WORK ITEM: Filter the data for lines with the word "will", then copy every line so identified.

THE INPUT:
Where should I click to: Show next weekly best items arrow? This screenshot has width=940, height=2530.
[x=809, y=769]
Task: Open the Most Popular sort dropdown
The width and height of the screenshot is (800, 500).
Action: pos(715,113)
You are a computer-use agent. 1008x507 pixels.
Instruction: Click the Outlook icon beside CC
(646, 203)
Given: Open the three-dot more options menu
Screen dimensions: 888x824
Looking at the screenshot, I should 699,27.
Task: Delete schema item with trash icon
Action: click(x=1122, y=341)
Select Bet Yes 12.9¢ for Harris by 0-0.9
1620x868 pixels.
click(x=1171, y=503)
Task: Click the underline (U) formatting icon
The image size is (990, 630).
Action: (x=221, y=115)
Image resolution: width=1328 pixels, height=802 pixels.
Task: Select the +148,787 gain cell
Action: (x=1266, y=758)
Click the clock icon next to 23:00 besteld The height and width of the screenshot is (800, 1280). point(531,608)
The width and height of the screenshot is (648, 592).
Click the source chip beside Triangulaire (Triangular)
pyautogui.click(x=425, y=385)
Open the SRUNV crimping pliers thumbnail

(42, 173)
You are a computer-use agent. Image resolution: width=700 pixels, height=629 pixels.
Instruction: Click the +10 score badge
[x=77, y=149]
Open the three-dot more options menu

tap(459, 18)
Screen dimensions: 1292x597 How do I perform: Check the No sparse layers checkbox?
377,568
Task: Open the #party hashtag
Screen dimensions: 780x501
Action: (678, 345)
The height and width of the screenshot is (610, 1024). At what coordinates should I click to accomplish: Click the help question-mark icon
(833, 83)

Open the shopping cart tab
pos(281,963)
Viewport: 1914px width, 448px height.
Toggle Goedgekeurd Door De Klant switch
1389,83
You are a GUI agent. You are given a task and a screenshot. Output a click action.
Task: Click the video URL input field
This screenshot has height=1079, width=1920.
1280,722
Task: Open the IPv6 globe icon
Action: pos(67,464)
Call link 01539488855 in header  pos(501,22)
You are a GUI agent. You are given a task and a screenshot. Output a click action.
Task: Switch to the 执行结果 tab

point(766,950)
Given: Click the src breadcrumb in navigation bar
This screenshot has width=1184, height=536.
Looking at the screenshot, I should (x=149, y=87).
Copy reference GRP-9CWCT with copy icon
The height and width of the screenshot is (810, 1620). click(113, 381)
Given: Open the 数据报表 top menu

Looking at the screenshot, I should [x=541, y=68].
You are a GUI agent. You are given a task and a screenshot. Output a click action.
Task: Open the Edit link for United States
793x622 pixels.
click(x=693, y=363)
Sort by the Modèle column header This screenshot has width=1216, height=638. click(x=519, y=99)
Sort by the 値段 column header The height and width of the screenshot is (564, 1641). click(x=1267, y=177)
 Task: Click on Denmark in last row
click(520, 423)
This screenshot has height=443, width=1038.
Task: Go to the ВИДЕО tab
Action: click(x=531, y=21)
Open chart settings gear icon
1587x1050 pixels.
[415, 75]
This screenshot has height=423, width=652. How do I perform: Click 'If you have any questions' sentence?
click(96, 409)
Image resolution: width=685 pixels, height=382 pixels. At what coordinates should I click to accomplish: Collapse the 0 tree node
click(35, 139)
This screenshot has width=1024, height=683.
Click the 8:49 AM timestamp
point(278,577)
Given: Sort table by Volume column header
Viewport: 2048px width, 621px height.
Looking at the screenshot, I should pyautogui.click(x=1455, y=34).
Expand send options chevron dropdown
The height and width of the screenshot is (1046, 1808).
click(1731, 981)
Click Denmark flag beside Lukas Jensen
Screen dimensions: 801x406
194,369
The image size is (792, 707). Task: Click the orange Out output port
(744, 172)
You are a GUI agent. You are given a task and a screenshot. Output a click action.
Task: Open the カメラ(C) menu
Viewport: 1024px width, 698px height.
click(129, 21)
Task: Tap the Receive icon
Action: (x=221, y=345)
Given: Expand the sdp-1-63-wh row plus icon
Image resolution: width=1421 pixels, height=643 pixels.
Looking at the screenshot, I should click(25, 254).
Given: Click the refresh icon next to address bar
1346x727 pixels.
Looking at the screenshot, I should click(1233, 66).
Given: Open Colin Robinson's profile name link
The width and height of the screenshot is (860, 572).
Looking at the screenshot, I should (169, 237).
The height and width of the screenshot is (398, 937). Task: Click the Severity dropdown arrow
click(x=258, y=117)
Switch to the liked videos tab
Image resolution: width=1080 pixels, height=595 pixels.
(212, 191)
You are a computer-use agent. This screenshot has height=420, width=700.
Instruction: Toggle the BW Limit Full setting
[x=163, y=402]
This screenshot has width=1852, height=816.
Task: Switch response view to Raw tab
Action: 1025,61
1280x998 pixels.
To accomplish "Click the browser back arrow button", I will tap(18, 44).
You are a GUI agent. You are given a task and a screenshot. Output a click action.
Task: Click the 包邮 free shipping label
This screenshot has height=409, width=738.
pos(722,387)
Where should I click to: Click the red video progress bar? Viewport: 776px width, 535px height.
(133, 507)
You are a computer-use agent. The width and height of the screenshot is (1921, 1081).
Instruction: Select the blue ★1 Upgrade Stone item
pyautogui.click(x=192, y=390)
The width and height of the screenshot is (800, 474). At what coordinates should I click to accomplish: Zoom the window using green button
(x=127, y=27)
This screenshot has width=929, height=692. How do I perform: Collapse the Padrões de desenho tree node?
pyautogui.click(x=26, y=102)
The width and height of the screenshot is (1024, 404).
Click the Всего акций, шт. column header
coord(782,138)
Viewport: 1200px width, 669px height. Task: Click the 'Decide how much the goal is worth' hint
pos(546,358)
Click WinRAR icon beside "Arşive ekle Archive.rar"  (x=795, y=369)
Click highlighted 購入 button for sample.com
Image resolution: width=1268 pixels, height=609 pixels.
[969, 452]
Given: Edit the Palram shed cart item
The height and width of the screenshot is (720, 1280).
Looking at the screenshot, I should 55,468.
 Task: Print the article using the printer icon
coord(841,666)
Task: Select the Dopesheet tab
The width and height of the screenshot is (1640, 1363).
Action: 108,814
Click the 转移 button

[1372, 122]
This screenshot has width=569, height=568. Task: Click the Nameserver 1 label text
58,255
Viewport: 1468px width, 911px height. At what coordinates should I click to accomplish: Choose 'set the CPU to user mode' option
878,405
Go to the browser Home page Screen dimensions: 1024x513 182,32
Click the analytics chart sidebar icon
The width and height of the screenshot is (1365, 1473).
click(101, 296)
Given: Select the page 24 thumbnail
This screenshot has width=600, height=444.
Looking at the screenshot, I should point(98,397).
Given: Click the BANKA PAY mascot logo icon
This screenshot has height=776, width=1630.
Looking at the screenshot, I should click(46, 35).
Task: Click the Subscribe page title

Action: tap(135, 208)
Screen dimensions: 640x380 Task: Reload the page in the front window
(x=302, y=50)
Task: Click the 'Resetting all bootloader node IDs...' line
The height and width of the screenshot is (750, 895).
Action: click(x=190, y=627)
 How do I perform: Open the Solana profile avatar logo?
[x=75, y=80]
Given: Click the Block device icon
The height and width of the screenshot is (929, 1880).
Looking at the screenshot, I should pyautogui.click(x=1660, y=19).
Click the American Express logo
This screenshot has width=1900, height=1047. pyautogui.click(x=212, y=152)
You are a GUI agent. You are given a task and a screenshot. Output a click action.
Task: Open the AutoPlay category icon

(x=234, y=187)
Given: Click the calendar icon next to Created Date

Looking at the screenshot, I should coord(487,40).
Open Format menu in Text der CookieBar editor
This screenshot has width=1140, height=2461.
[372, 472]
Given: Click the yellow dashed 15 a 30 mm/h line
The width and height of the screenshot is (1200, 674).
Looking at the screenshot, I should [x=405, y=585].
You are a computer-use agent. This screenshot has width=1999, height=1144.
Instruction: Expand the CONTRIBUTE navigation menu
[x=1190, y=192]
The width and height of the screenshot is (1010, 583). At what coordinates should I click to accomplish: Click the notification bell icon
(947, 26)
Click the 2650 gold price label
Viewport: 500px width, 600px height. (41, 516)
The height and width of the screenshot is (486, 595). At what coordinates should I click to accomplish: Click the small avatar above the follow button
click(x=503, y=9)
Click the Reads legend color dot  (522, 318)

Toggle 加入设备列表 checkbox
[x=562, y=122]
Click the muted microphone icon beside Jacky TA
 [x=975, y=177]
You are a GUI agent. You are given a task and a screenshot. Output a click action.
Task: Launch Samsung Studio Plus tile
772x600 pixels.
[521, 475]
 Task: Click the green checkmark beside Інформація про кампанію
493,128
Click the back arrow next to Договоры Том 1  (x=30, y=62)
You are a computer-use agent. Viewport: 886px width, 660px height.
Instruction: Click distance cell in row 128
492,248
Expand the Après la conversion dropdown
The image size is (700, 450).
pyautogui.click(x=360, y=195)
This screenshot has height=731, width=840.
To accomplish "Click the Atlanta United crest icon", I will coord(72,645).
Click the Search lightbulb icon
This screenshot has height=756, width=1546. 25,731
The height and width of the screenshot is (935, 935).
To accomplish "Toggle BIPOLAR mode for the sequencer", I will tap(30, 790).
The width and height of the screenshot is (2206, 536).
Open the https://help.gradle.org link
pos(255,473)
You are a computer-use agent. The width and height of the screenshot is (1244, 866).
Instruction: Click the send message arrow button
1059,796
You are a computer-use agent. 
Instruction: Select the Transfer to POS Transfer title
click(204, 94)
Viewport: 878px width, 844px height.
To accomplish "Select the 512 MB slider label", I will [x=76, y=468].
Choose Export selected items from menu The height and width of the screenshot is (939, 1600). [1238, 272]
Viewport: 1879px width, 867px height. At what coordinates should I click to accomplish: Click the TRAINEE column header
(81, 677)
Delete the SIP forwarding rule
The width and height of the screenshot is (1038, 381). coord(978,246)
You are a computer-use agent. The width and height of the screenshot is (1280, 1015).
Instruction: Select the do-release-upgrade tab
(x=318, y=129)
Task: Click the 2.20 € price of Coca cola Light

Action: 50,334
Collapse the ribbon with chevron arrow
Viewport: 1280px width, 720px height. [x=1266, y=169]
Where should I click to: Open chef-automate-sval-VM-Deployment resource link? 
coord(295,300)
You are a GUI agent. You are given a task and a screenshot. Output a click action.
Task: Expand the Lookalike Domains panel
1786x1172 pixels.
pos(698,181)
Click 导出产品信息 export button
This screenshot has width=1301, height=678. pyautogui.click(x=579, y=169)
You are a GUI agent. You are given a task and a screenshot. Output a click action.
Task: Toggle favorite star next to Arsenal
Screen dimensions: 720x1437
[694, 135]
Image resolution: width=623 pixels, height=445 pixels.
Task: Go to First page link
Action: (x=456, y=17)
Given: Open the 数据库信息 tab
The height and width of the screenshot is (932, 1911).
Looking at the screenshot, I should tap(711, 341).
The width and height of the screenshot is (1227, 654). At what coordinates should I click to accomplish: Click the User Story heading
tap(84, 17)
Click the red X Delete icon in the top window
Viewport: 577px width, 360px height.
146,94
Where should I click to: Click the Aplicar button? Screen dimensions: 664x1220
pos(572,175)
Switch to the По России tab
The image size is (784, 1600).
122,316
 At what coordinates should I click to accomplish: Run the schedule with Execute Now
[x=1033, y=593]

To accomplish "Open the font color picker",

THE COMPLETED TASK:
To accomplish "Click the browser back arrow button", I will tap(18, 44).
To accomplish "Click the Atlanta United crest icon", I will coord(72,645).
To accomplish "Toggle BIPOLAR mode for the sequencer", I will tap(30, 790).
To accomplish "Select the 512 MB slider label", I will [x=76, y=468].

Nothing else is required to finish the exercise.